Nel piccolo del mio blog, cerco ogni giorno di motivare ed ispirare tu che leggi perché troppe volte ci dimentichiamo dell’immenso potenziale del nostro territorio.

Nonostante le difficoltà burocratiche, ogni giorno migliaia di imprenditori sfidano i problemi e valorizzano prodotti che solo la nostra terra può regalare.

Ho già trattato diversi argomenti legati all’agricoltura (apicoltura, azienda agricola, allevamento animali da cortile, fattoria didattica) perché il settore è in espansione nonostante la crisi.

Ma attenzione, non fraintendermi: aprire un’attività agricola è un’opera complessa e professionale che non tutti possono intraprendere.

Imprenditori non ci si improvvisa, specialmente quando i cicli biologici sono coinvolti.

Il percorso per diventare un imprenditore agricolo deve passare attraverso un percorso professionale e pratico.

Dopo questa doverosa introduzione, vediamo cosa dobbiamo conoscere per avviare un business legato alla coltivazione dello zafferano.

Cos’è lo zafferano e perché è così richiesto

coltivare lo zafferanoLo zafferano (Crocus sativus) è una pianta originaria dell’ Asia minore usata sin dall’antichità.

La prima apparizione dello zafferano è documentata addirittura in un antico papiro egiziano.

Dall’oriente, lo zafferano venne importato in europa dai commercianti arabi, prima in Spagna per poi diffondersi nel resto del vecchio continente.

La leggenda narra che fu un monaco abruzzese ad importare per la prima volta lo zafferano in Italia nel 14° secolo.

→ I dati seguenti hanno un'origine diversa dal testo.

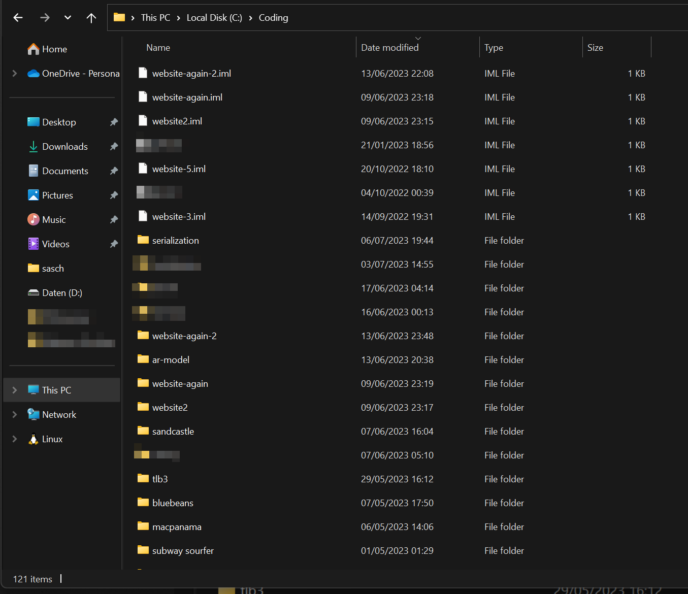Screen dimensions: 688x594
Task: Sort files by the Date modified column
Action: coord(390,47)
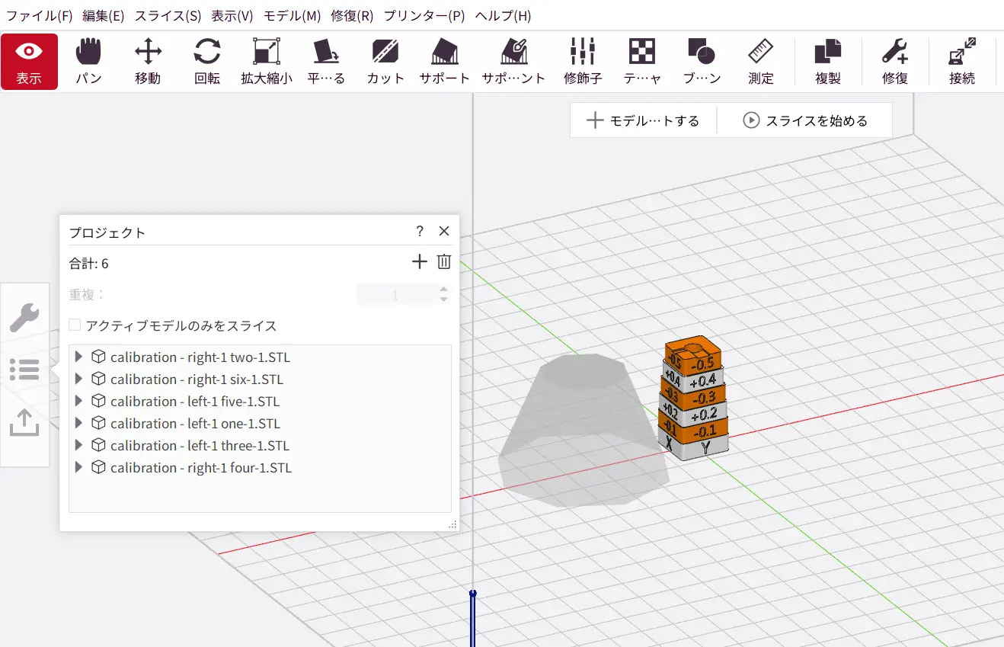Delete model using trash icon in project panel
This screenshot has height=647, width=1004.
(x=444, y=262)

Appartenente alla famiglia delle Iridacee, lo zafferano è compreso nel genere Crocus con altre 80 specie.

La biologia dello zafferano fa si che la pianta venga coltivata in tutto il bacino del Mediterraneo, Iran e India.

In Italia, attualmente le coltivazioni più estese si trovano nelle Marche, in Abruzzo, Sardegna, Toscana e Umbria.

La pianta di zafferano è costituita da un bulbo compatto, di forma circolare, dal quale si svilupperanno le foglie e i fiori. E’ proprio dai fiori che viene ricavato lo stimma, la parte femminile del fiore che riceve il polline.

Una volta essiccati, gli stimmi dello zafferano  sono la parte commerciale usata nella gastronomia di tutto il mondo.

Utilizzato come spezia pregiata nei migliori ristoranti al mondo, lo zafferano di qualità è molto costoso e ricercato per il semplice motivo che la parte utilizzabile è solamente una piccola porzione della pianta, e per produrne una quantità commercialmente rilevante servono molta cura e lavoro facendo lievitare i costi di produzione.

Allo zafferano vengono associate numerose proprietà come il rallentamento dell’invecchiamento, la stimolazione del metabolismo e delle funzioni digestive, la riduzione della pressione sanguigna e del livello di colesterolo e trigliceridi nel sangue.

Lo zafferano ha un alto contenuto in carotenoidi quali la crocetina, crocina e picrocrocina, conferendo a questa spezia un elevato potere antiossidante.

Ovviamente, oltre alle proprietà chimiche benefiche, lo zafferano è apprezzato per il suo gusto e aspetto particolare utilizzato in importanti ricette culinarie come il famoso “Risotto alla Milanese”.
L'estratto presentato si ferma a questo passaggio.